Here, for instance, is the wordless version of the anecdote of Motorman Becker. Right at the start, its language is distanced from reading by the effect of translation — in this case, translation from text to chiaroscuro, with the surprise effect of a suddenly vertical railroad car finding its balancing irony in the surprise effect of a suddenly illuminated night. Imagining Motorman Becker locked in his dark cabin in the image’s interior, we on the image’s exterior are locked in a frame full of brilliant reflections. If we do any reflecting of our own there, it won’t be in words. We may think of words later, sitting at (for instance) a typewriter in a newspaper’s city room, but here and now we can have nothing in mind except light and dark, in silence. The Sun story is full of excited conversations in the crowd and the noise of the Eighth Avenue streetcar that eventually hauled the El car back down to horizontal, and because we’re now reading the sound-words in sound-words of our own, the sounds continue. But as you begin seeing your way into this oblong of black, the story is light and dark (seen), and silence (not heard), and nothing else.

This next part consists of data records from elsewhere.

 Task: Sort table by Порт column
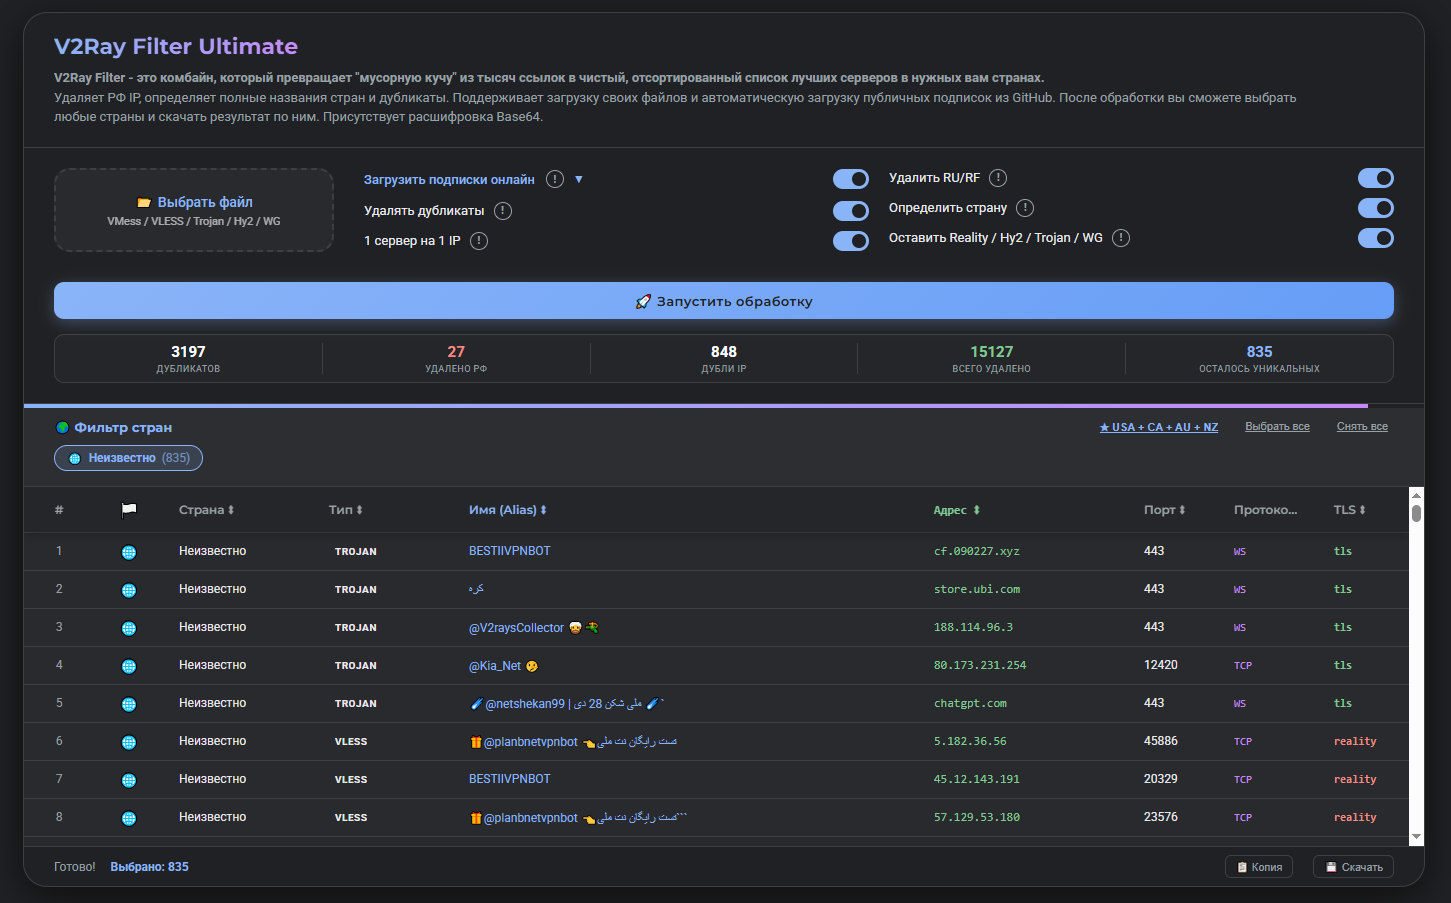1164,510
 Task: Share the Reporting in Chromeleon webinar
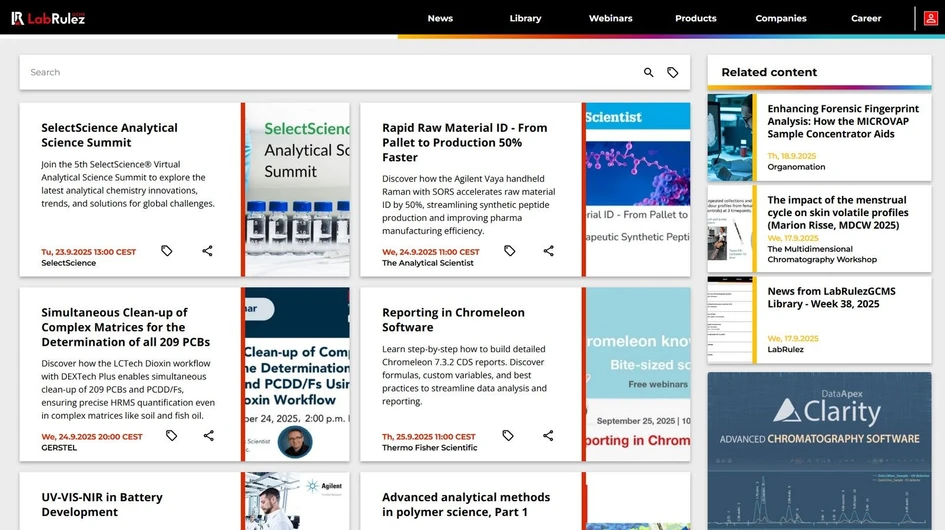pyautogui.click(x=549, y=436)
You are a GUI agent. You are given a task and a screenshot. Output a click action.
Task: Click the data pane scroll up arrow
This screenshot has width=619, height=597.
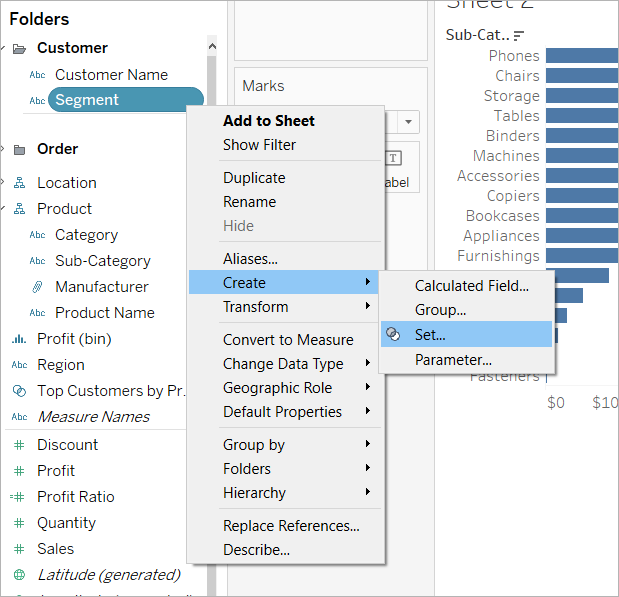212,46
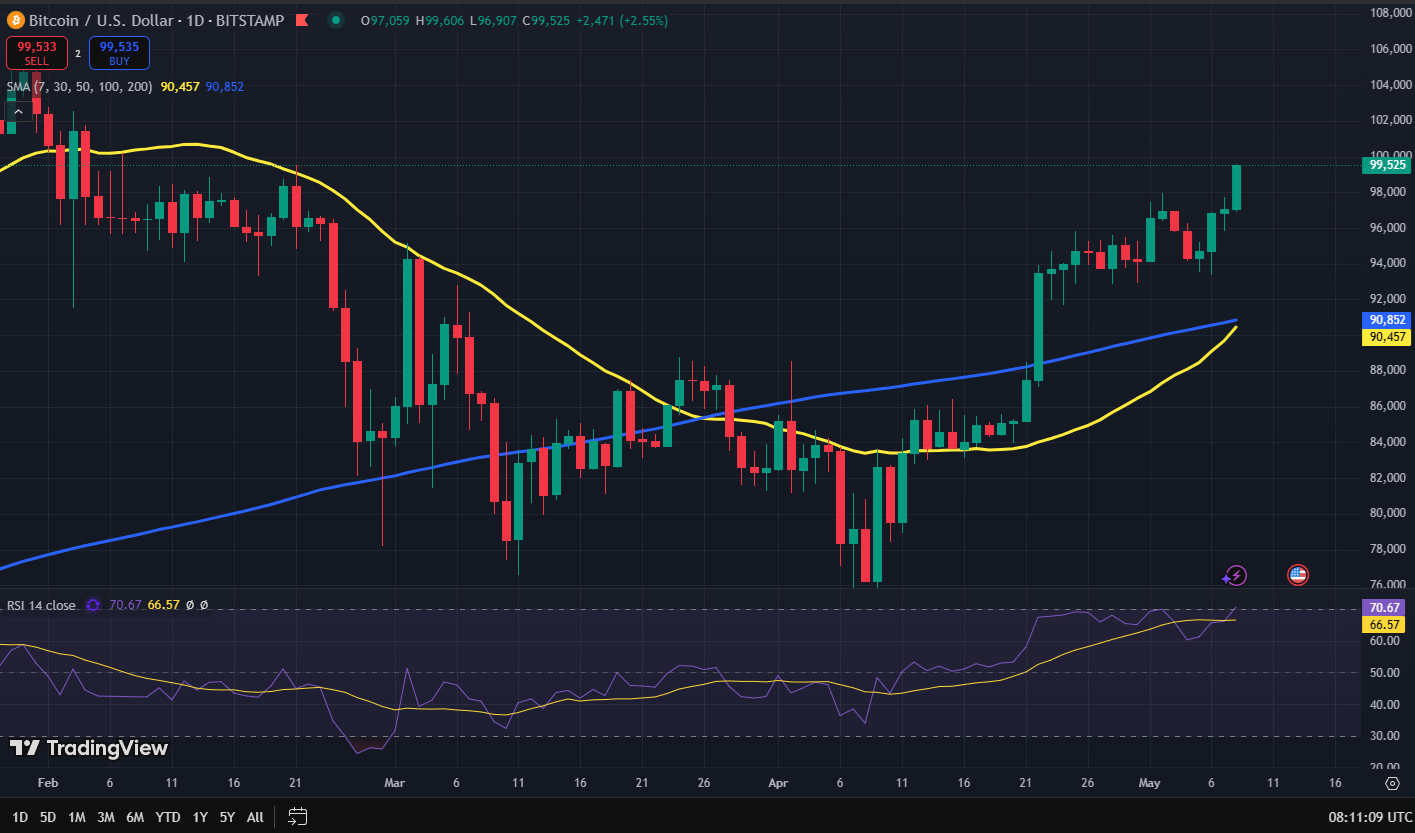Click the Bitcoin symbol logo icon

pyautogui.click(x=15, y=20)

In scenes like these, filled with nothing else in a way that isn’t available to text, frying pans loaded with new light began helping readers at the end of the long nineteenth century to draw a dark line around a moment of time and say, “Forever after, anything outside this frame will be named The End.”

Sources:

Le Corbusier, Toward an Architecture, second edition, trans. John Goodman (1924; Los Angeles: Getty Research Institute, 2007), [154].